A comparative study of the svm and k-nn machine learning algorithms for the diagnosis of respiratory pathologies using pulmonary acoustic signals
© Palaniappan et al.; licensee BioMed Central Ltd. 2014
Received: 4 December 2013
Accepted: 18 June 2014
Published: 27 June 2014
Pulmonary acoustic parameters extracted from recorded respiratory sounds provide valuable information for the detection of respiratory pathologies. The automated analysis of pulmonary acoustic signals can serve as a differential diagnosis tool for medical professionals, a learning tool for medical students, and a self-management tool for patients. In this context, we intend to evaluate and compare the performance of the support vector machine (SVM) and K-nearest neighbour (K-nn) classifiers in diagnosis respiratory pathologies using respiratory sounds from R.A.L.E database.
The pulmonary acoustic signals used in this study were obtained from the R.A.L.E lung sound database. The pulmonary acoustic signals were manually categorised into three different groups, namely normal, airway obstruction pathology, and parenchymal pathology. The mel-frequency cepstral coefficient (MFCC) features were extracted from the pre-processed pulmonary acoustic signals. The MFCC features were analysed by one-way ANOVA and then fed separately into the SVM and K-nn classifiers. The performances of the classifiers were analysed using the confusion matrix technique. The statistical analysis of the MFCC features using one-way ANOVA showed that the extracted MFCC features are significantly different (p < 0.001). The classification accuracies of the SVM and K-nn classifiers were found to be 92.19% and 98.26%, respectively.

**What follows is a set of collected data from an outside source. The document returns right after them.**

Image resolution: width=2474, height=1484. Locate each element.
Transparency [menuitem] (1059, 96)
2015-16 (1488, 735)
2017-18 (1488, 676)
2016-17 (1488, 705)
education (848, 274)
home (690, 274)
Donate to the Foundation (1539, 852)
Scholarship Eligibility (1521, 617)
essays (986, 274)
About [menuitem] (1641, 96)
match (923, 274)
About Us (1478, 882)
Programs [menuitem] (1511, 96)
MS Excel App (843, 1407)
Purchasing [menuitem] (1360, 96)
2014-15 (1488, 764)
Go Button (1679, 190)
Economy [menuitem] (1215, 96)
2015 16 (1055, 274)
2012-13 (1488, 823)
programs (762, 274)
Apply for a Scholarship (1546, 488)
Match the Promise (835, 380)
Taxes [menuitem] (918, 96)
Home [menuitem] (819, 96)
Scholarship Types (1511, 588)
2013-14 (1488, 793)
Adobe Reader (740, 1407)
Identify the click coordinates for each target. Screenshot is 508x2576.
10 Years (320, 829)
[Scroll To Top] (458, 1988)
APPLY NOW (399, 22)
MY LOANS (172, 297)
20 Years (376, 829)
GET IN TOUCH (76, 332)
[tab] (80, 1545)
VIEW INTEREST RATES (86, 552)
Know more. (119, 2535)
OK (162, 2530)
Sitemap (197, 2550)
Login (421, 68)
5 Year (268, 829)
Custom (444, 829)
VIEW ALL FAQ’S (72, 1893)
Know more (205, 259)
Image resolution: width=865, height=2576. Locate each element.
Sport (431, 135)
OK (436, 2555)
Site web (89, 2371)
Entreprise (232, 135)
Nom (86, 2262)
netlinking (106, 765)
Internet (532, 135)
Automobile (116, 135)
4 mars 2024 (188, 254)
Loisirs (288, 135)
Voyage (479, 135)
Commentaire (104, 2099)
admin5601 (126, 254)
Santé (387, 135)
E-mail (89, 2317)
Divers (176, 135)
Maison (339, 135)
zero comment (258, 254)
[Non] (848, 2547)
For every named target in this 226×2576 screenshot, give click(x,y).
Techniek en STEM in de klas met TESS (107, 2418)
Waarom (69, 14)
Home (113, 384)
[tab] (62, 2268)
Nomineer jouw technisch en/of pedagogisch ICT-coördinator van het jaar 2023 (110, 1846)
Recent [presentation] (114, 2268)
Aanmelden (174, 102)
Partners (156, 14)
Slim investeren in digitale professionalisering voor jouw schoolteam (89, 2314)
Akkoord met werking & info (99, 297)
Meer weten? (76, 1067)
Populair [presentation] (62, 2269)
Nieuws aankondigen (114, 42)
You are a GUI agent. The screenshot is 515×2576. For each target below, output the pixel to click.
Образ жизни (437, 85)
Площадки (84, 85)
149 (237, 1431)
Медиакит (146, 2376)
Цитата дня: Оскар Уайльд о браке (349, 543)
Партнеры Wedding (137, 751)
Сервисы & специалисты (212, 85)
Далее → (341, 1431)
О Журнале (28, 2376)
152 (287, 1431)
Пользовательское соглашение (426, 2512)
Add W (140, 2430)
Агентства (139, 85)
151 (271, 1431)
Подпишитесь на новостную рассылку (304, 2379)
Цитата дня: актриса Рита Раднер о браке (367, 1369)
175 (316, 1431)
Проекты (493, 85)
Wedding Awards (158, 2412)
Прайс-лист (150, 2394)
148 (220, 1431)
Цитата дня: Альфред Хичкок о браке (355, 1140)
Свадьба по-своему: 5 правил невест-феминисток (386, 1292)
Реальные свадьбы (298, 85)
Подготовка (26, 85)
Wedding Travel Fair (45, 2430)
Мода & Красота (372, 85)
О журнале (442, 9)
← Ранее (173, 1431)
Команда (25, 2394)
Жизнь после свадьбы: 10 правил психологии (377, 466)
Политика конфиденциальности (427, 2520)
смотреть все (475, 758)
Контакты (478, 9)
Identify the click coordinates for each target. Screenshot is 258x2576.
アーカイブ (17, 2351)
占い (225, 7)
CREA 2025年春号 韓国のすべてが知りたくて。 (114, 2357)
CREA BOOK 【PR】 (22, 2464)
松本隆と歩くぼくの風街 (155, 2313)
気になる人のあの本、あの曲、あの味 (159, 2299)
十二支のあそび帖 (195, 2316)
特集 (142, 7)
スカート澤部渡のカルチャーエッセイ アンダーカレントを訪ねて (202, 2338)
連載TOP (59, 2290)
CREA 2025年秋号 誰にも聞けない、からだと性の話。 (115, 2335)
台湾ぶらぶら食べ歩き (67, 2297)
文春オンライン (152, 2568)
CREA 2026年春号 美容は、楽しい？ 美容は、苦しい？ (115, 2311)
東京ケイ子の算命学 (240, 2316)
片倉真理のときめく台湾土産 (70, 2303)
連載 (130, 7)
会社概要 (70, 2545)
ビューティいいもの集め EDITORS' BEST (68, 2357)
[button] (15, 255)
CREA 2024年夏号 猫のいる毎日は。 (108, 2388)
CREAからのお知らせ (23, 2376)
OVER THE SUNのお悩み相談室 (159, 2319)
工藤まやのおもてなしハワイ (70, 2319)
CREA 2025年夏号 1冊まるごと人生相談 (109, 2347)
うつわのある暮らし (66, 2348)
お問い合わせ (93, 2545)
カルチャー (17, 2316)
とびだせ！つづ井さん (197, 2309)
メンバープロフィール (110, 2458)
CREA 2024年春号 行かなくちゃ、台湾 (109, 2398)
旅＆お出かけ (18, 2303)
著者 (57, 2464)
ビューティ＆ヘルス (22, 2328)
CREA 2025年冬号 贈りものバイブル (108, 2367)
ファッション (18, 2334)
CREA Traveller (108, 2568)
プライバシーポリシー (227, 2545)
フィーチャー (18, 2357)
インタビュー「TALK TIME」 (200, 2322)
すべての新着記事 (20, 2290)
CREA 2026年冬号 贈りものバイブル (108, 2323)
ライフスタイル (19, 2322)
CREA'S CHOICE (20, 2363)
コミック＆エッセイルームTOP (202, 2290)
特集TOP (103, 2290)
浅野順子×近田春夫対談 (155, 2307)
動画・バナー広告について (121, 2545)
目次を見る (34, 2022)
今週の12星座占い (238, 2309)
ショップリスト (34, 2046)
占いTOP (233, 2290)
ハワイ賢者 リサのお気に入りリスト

Although the data used to train and test the classifiers are limited, the classification accuracies found are satisfactory. The K-nn classifier was better than the SVM classifier for the discrimination of pulmonary acoustic signals from pathological and normal subjects obtained from the RALE database.
KeywordsRespiratory sounds MFCC One way ANOVA Support vector machine K-nearest neighbour Confusion matrix
Auscultation is the process of listening to the internal sounds of the body using a stethoscope. This process provides vital information on the present state of the internal organs, such as the heart and lungs . The stethoscope, which was invented by René Théophile Hyacinth Laennec in 1816, has been used to perform auscultation for several years. The auscultation process is inexpensive, non-invasive, and less time-consuming . Computer-based respiratory sound analysis started to appear in the literature in the early 1980s. This method can assist medical professionals with differential diagnoses, which are used to diagnose the specific disease suffered by a patient or to at least eliminate any imminent life-threatening conditions. The sensors that are most commonly used for computerised respiratory sound recording are microphones, accelerometers, and digital stethoscopes. The types and characteristics of the respiratory sounds that are widely accepted have been reported by Pasterkamp et al. . The normal respiratory sound dominant frequency ranges from 37.5 to 1000 Hz. The dominant frequency of airway obstruction pathology is less than 400 Hz, and the dominant frequency of parenchymal pathology ranges from 200 to 2000 Hz. The duration of airway obstruction pathological conditions, such as wheeze and rhonchi, is greater than 250 ms, whereas the duration of parenchymal pathological conditions, such as crackles, is less than 100 ms. These respiratory sound characteristics provided by Pasterkamp et al. clearly introduced the possibility of discriminating respiratory sounds using signal processing algorithms. However, further studies are required before computerised respiratory sound analysis can be implemented in a clinical setting. In particularly, the development of a robust system requires the implementation of more sophisticated signal processing and machine learning algorithms.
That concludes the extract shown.